State how many lines of the material contain the string "coordinates", treating uppercase and lowercase letters as distinct. Give only the number.

━━━━━━━━━━━━━━━━━━━━━━━━━━━━━━

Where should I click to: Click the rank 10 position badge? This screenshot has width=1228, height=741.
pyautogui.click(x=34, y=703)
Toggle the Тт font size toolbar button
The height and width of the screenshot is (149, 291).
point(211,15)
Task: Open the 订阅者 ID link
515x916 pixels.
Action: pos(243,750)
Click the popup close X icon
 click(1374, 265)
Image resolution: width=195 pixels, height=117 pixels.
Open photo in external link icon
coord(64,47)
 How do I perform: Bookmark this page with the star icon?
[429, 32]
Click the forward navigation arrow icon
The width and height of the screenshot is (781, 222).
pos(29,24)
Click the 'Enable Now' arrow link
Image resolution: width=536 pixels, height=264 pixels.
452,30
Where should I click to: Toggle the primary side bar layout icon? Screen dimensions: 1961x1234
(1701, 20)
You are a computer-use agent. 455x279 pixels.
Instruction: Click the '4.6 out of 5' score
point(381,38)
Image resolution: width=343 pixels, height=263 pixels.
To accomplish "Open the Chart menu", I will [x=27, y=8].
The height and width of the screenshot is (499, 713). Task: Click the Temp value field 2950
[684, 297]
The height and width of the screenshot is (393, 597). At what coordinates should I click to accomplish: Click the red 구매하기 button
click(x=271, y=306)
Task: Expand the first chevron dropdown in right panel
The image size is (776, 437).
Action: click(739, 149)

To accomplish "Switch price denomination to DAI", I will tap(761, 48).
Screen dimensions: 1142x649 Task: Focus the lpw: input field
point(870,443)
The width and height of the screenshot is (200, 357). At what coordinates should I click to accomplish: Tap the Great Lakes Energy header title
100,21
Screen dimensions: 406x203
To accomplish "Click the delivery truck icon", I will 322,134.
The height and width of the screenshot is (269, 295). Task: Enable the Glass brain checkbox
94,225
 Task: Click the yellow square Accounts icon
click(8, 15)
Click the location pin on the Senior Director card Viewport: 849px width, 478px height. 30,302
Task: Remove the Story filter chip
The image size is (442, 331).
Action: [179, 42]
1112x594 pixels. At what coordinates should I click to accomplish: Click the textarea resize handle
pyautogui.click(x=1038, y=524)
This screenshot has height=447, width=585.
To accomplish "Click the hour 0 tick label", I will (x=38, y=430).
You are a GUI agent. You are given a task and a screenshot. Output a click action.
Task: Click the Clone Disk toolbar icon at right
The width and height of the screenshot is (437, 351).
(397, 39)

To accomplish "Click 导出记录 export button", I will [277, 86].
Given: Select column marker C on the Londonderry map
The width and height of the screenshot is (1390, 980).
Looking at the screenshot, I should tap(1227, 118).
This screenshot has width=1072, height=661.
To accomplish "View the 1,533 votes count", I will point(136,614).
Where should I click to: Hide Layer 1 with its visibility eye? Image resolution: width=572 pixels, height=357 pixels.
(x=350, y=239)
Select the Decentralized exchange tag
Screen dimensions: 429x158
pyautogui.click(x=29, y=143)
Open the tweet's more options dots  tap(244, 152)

━━━━━━━━━━━━━━━━━━━━━━━━━━━━━━

* **Exercise result**: 3